Stored data entries:
- Opening Delimiter -
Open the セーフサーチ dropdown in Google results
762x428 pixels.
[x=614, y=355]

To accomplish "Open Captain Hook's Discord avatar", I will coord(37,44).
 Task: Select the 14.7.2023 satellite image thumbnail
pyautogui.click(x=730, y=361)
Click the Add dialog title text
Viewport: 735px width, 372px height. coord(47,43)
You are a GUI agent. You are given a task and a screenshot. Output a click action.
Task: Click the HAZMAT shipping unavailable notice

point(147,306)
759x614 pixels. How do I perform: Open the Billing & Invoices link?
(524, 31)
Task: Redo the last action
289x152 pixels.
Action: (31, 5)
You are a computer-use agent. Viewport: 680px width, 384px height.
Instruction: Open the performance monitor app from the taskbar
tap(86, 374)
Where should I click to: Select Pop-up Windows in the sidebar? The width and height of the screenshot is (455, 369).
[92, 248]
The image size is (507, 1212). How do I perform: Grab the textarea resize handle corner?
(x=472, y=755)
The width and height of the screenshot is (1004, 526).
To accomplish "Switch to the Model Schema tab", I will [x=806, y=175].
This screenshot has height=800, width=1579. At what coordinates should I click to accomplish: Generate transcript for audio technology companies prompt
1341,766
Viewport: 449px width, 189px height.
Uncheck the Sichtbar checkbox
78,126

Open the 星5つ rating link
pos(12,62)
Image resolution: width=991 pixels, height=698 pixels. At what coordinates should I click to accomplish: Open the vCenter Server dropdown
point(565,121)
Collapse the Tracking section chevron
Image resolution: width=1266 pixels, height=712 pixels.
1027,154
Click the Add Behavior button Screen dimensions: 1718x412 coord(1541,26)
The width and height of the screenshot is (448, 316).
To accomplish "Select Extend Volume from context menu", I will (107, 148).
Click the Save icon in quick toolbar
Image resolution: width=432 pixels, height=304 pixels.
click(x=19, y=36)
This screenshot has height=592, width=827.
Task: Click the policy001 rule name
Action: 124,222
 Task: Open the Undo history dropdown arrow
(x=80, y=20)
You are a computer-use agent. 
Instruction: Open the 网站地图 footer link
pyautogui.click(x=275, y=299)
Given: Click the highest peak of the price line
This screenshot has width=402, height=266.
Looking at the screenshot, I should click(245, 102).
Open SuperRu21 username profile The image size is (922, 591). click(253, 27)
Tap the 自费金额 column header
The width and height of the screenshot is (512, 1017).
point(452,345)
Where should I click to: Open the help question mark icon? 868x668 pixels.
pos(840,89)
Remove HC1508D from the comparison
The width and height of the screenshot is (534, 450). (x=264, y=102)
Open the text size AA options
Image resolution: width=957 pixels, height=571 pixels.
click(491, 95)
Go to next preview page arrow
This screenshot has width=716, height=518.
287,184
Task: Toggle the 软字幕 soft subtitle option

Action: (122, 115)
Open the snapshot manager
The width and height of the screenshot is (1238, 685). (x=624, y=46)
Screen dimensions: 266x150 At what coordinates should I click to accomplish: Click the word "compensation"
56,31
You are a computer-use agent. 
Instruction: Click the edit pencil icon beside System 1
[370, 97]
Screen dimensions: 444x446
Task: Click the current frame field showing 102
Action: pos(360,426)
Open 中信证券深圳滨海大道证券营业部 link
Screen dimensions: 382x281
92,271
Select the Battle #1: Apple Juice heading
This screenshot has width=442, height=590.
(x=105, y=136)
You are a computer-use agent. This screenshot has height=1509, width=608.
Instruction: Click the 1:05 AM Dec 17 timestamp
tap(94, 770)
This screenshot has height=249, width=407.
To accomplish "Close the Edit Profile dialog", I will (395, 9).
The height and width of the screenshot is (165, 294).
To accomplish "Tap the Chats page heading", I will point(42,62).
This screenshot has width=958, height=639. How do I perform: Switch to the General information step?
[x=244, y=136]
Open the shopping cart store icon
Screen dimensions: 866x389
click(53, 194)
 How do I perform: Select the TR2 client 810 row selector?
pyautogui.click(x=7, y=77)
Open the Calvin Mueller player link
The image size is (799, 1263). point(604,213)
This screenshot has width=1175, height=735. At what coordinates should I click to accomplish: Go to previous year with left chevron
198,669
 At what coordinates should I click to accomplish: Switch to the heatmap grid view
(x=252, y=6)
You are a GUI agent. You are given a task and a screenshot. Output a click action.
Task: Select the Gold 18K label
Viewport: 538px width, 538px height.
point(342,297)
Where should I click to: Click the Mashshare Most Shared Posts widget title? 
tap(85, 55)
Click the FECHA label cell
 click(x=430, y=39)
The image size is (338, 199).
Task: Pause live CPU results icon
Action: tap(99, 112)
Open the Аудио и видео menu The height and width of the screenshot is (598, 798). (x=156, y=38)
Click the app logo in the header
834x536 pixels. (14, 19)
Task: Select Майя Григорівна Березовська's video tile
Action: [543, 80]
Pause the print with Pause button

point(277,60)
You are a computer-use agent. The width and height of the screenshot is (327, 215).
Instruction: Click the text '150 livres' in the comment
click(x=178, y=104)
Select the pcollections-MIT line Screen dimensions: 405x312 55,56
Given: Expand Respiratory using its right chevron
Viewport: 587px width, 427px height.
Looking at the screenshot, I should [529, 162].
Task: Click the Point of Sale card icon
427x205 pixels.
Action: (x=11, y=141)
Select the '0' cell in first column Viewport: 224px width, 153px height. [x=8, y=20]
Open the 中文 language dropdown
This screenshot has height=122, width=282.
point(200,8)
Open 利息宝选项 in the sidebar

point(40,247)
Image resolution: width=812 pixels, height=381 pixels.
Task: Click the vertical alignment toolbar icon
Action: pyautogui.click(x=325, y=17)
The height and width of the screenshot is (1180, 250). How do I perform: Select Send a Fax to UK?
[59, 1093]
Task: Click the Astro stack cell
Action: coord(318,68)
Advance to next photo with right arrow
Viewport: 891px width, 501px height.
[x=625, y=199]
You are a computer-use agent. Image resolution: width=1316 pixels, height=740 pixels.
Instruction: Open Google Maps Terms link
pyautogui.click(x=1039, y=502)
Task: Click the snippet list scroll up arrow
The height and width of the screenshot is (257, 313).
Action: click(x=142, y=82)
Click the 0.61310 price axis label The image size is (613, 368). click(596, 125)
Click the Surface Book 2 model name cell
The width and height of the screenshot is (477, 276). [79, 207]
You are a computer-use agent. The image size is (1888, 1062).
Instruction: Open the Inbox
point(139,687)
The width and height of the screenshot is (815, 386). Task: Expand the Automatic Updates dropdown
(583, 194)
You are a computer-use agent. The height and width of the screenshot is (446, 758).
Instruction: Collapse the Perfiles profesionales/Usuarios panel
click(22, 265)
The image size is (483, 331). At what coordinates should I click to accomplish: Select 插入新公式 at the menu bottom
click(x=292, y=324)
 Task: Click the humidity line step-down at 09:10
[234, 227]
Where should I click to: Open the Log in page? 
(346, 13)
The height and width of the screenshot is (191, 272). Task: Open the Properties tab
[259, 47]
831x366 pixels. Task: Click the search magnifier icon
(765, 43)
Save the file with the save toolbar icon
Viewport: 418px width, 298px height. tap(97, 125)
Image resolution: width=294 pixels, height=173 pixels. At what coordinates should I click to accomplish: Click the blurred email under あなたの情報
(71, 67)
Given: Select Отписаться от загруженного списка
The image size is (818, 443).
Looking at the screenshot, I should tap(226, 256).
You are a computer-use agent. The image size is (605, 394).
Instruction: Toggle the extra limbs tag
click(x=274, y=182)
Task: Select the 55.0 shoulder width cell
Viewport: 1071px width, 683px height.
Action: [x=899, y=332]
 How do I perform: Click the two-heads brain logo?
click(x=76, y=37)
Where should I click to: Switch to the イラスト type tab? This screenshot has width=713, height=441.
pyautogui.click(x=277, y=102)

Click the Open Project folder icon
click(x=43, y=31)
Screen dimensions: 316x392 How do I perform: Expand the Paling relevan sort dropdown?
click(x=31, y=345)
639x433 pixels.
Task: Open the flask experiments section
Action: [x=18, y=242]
- Closing Delimiter -
Reproduce each line from the data that has "computer" in it.

You are a computer-use agent. Viewport: 680px width, 384px height.
You are a computer-use agent. 
You are a computer-use agent. 
You are a computer-use agent. This screenshot has height=1509, width=608.
You are a computer-use agent. The width and height of the screenshot is (327, 215).
You are a computer-use agent. Image resolution: width=1316 pixels, height=740 pixels.
You are a computer-use agent. The image size is (1888, 1062).
You are a computer-use agent. The height and width of the screenshot is (446, 758).
You are a computer-use agent. The image size is (605, 394).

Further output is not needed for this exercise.